Desde
que nos conocimos, Diana y yo soñábamos con tener un pedacito de tierra en una
montaña. Apenas un mes después de habernos encontrado, recorrimos los territorios
de Cuba que significaban algo para nosotros. Tanto en el Escambray como en la
Sierra Maestra, nos prometimos hacer realidad ese sueño.
Primero
adquirimos un terreno junto a una cañada, en Buenavista, a 550 metros sobre el
nivel del mar. Lo reforestamos, encargamos el diseño de una cabaña y, justo la
semana en que íbamos a empezar a construir, Diana me llamó con el tono de voz
que ella pone cuando está llena de dudas.
—Quiero
que veas una cabaña que están vendiendo —me dijo.
José
Roberto Hernández, el artífice de Quintas del Bosque, nos esperó con jazz y la
chimenea encendida. El solar también estaba junto a una cañada, pero dentro de
una tupida vegetación. Aunque la casa no nos gustó tanto, el lugar sí. La
decisión parecía tomada.
El
siguiente fin de semana subimos junto a Marianela Boán y Alejandro Aguilar.
Queríamos experimentar con ellos cómo sería la vida cotidiana en aquel espacio.

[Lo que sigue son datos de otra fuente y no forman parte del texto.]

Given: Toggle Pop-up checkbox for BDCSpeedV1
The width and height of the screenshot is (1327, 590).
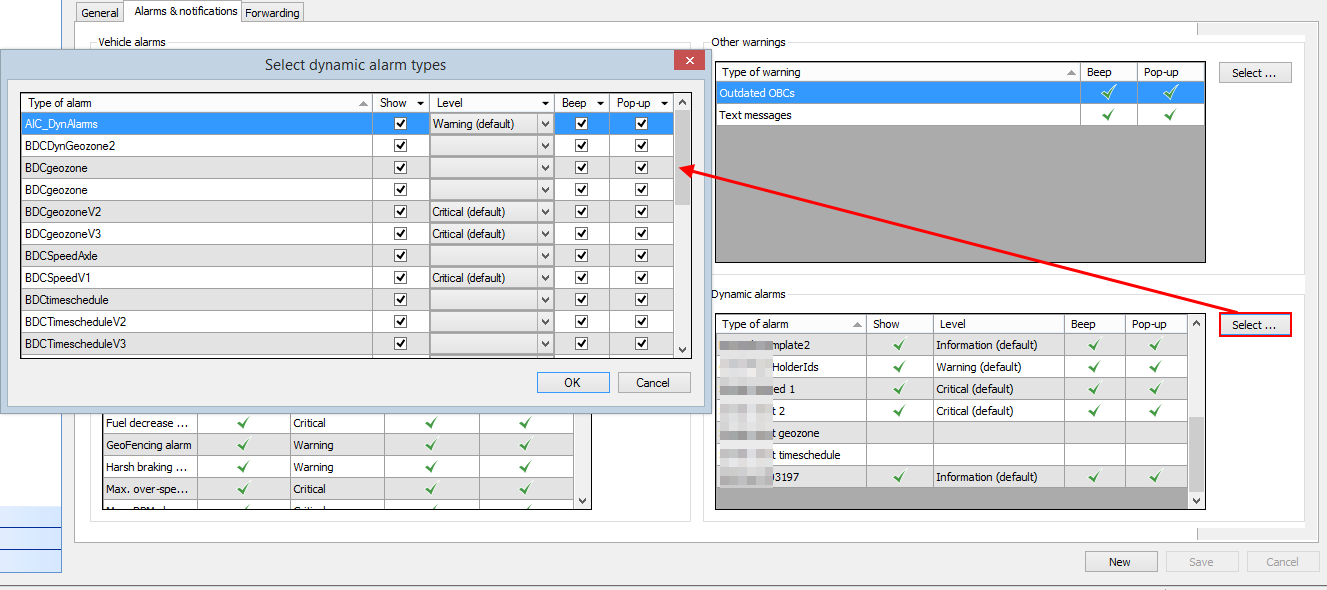Looking at the screenshot, I should point(641,278).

La primera noche, José Roberto fue a saludarnos y brindamos con Brugal. Entonces,
de una manera inexplicable, el vendedor le puso objeciones a su venta.
—Aunque
ya parecen haber tomado la decisión —nos dijo—, quisiera enseñarles otros
solares que se parecen más a lo que ustedes quieren.
Recorrimos
varios lotes a la luz del Jeep. Hubo uno que me gustó mucho, pero Diana le encontró
inconvenientes a todos. Al final del recorrido, llegamos a un punto donde la
noche parecía aún más oscura que en el resto de la montaña. Estábamos ya a 940
metros sobre el nivel del mar.
Allá
abajo, vistas a través de la neblina, las luces de Jarabacoa parecían una
galaxia. Cuando nos bajamos del vehículo, una nube de luciérnagas se levantó
justo delante de nosotros. Una semana después estábamos en la oficina del
arquitecto Carlos Borrell y el ingeniero Carlos Franco con las curvas de nivel.
Por
esos días me estaba releyendo Cartas a un
buscador de sí mismo y le propuse a Diana el nombre de la Loma de Thoreau. Esta
vez no lo dudamos ni por un segundo. Nos convencieron las luciérnagas.